11. An electrical connector assembly according to claim 8, further comprising:

a left and right longitudinally extending slot disposed along a rearward left and right side surface respectively of said socket;

a left and right longitudinally extending projection disposed along a left and right side respectively of said insulative housing;

said plug removably fitting within said socket;

said left and right longitudinally extending projections guidable along said left and right longitudinally extending slots.
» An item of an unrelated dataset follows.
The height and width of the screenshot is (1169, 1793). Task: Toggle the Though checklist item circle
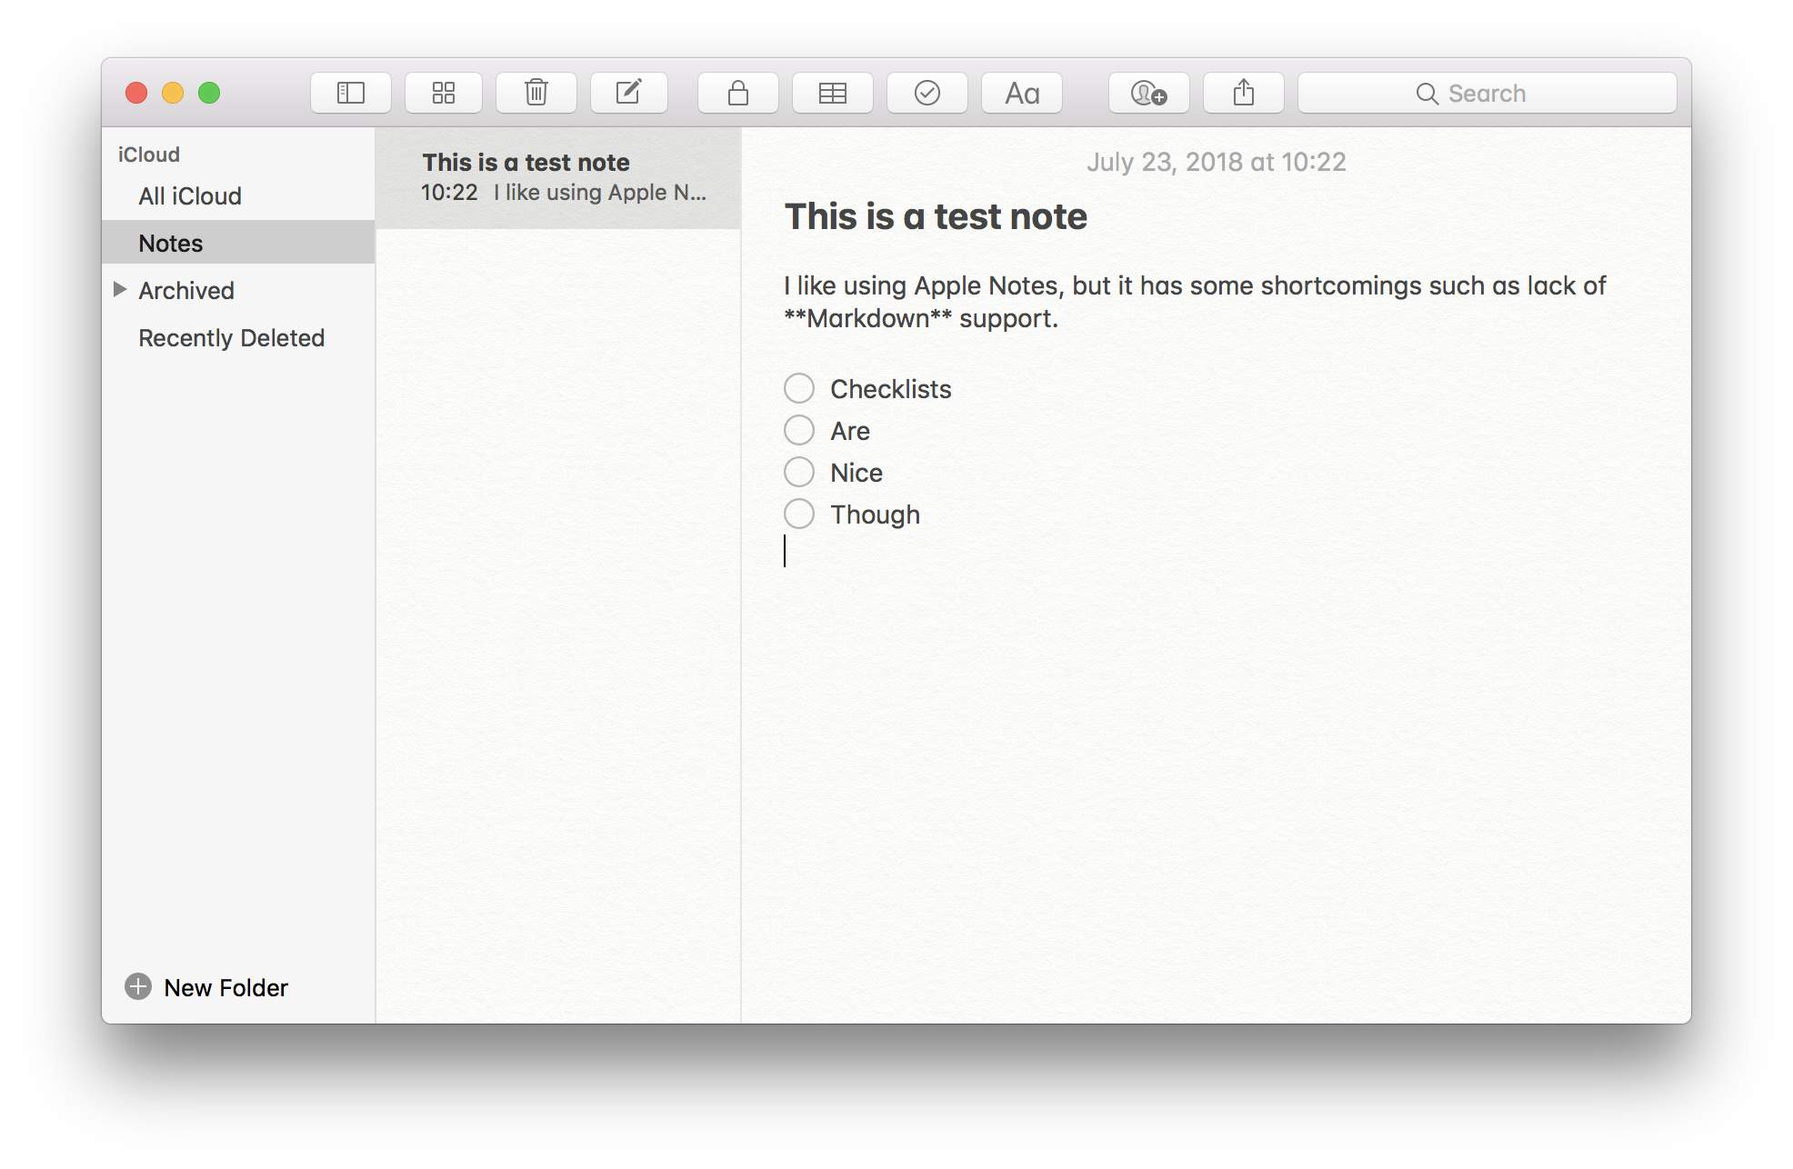[798, 514]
12. An electrical connector assembly comprising:

a socket;

said socket having a downwardly extending left and right fixing wing disposed along a front portion of a left and right side surface respectively of said socket;

said fixing wings are L-shaped having a foot part;

said foot part extending downward toward a circuit board;

said socket also having a downwardly extending left and right fixing leg disposed along a rear portion of a left and right side surface respectively of said socket affixable to said circuit board;

a plug;

said plug removably fitting within said socket; and

at least one downwardly extending bridge projection disposed along a bottom surface of said socket.

13. An electrical connector assembly according to claim 12, further comprising:

at least two mutually engaging claw projections on said socket; and

said at least two claw projections being of a type substantially preventing separation of said bottom surface.